## Stated task:
Give the data below as a JSON list of strings, one string per line, starting with the line that contains "The image size is (1913, 1121)." and going on through the line that contains "click(1834, 1059)". Leave out blank lines and pictures.

## Exercise material:
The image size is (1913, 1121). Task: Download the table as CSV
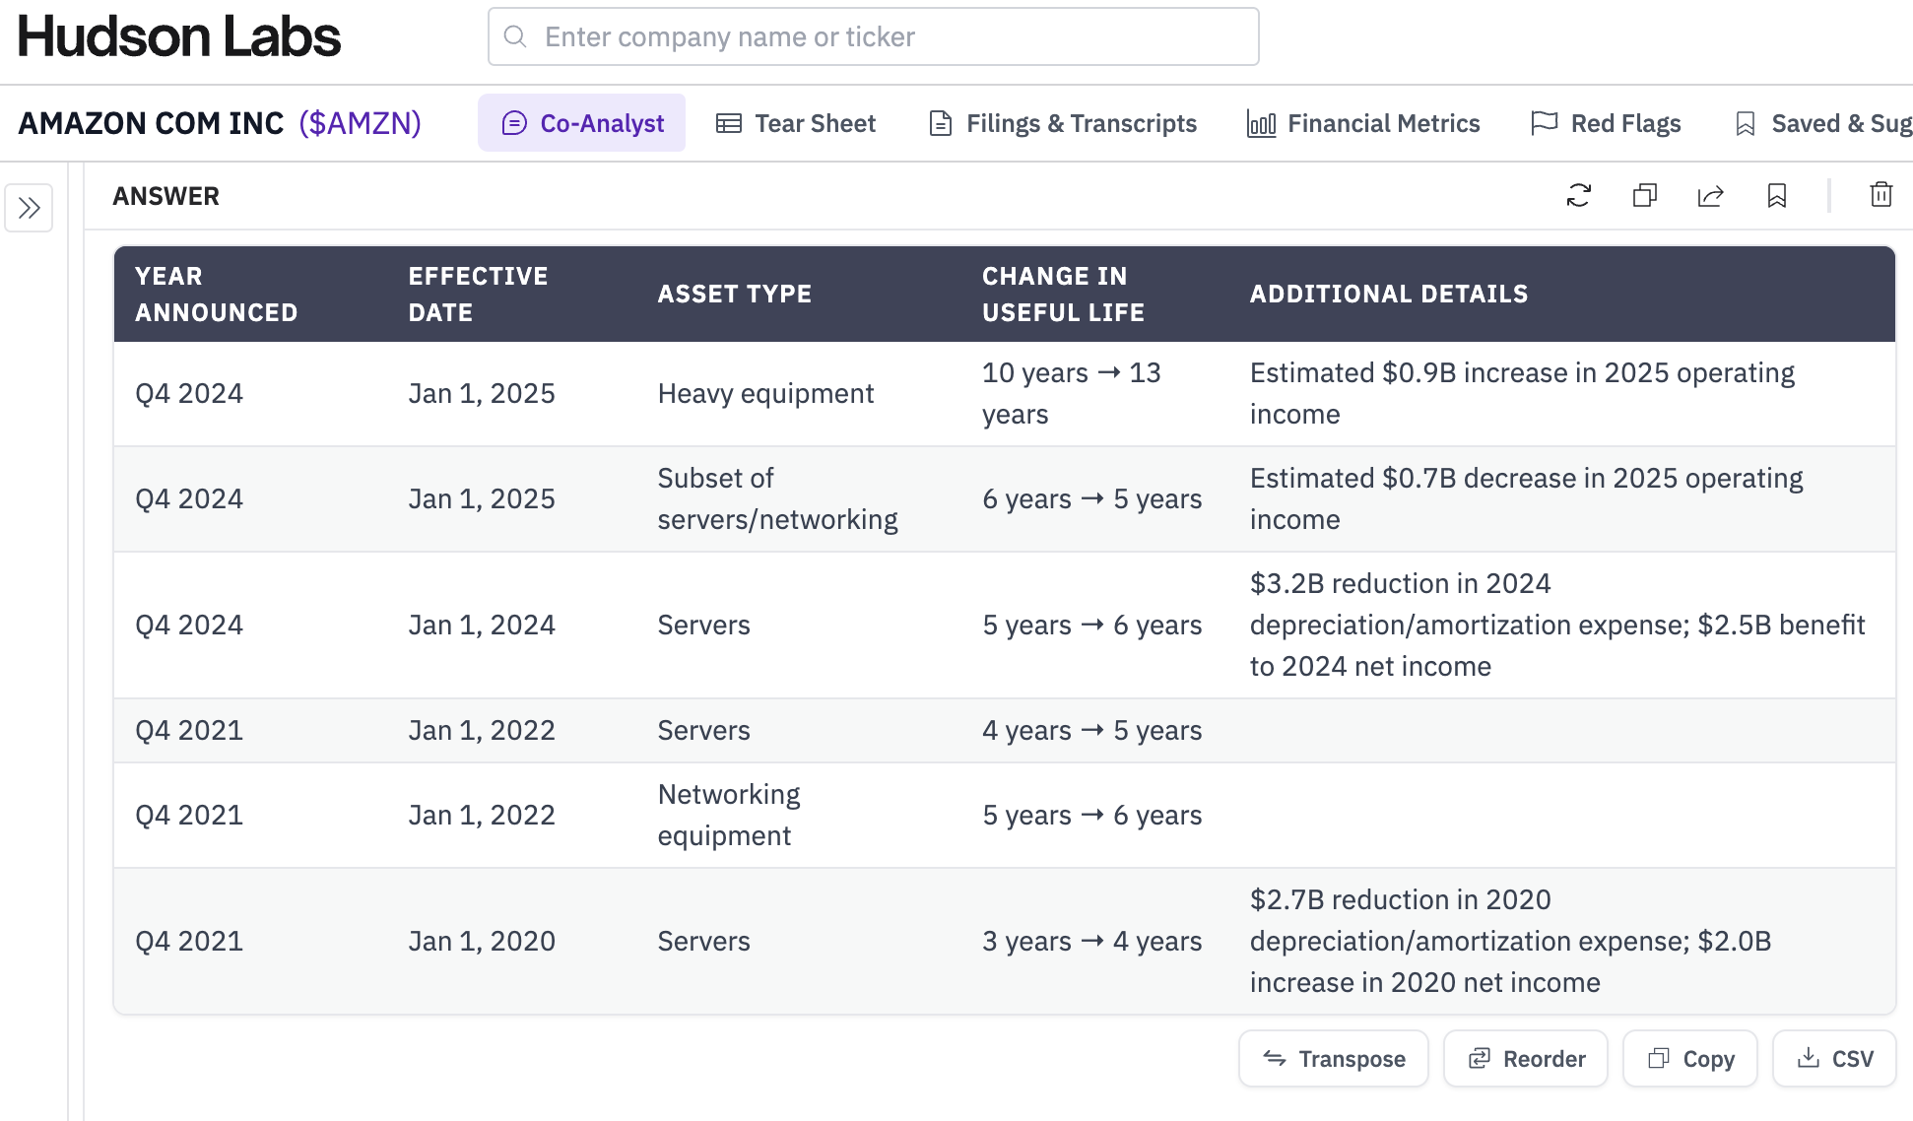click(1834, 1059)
...
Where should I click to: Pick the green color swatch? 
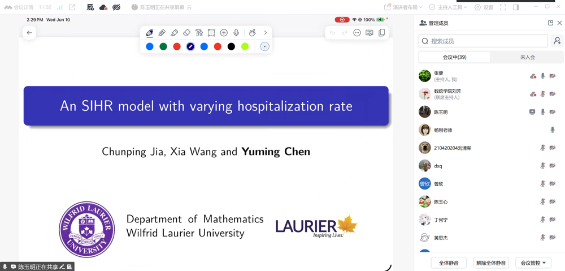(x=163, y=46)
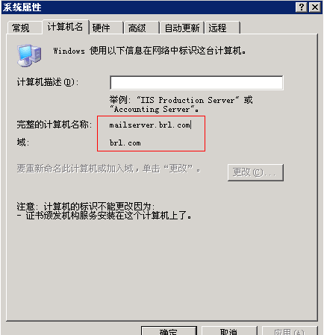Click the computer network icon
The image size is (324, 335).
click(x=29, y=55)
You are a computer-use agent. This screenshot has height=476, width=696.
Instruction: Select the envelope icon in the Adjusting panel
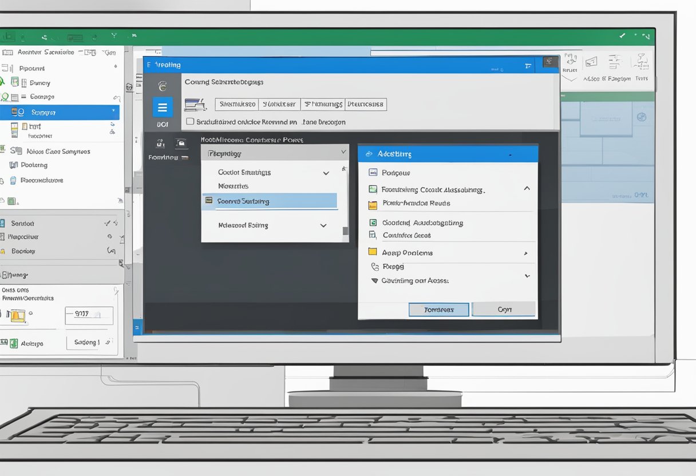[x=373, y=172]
==
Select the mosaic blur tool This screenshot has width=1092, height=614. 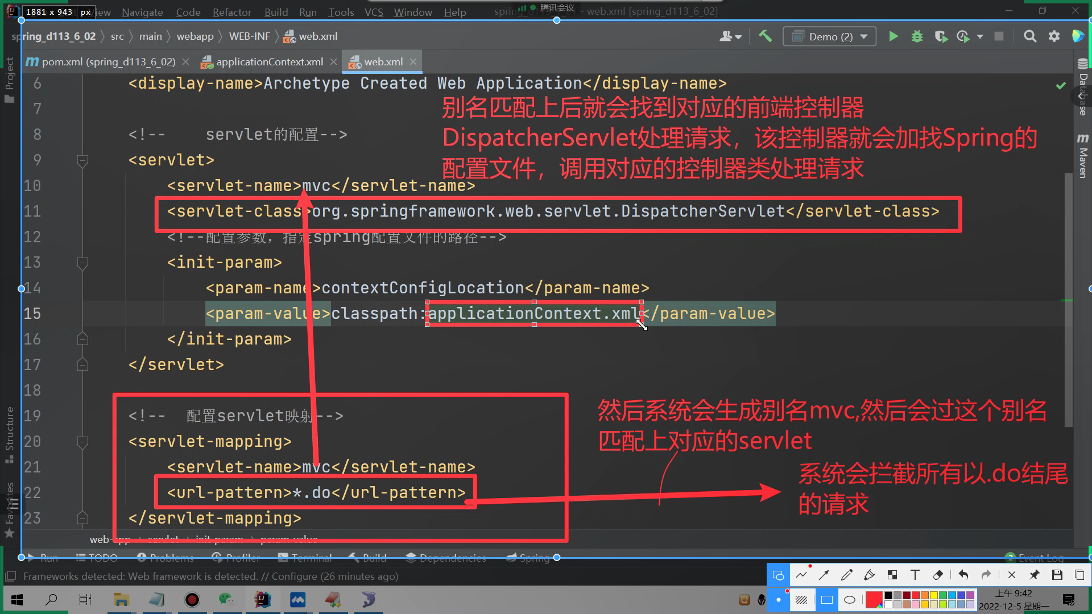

## Worked solution:
[
  "The image size is (1913, 1121). Task: Download the table as CSV",
  "click(1834, 1059)"
]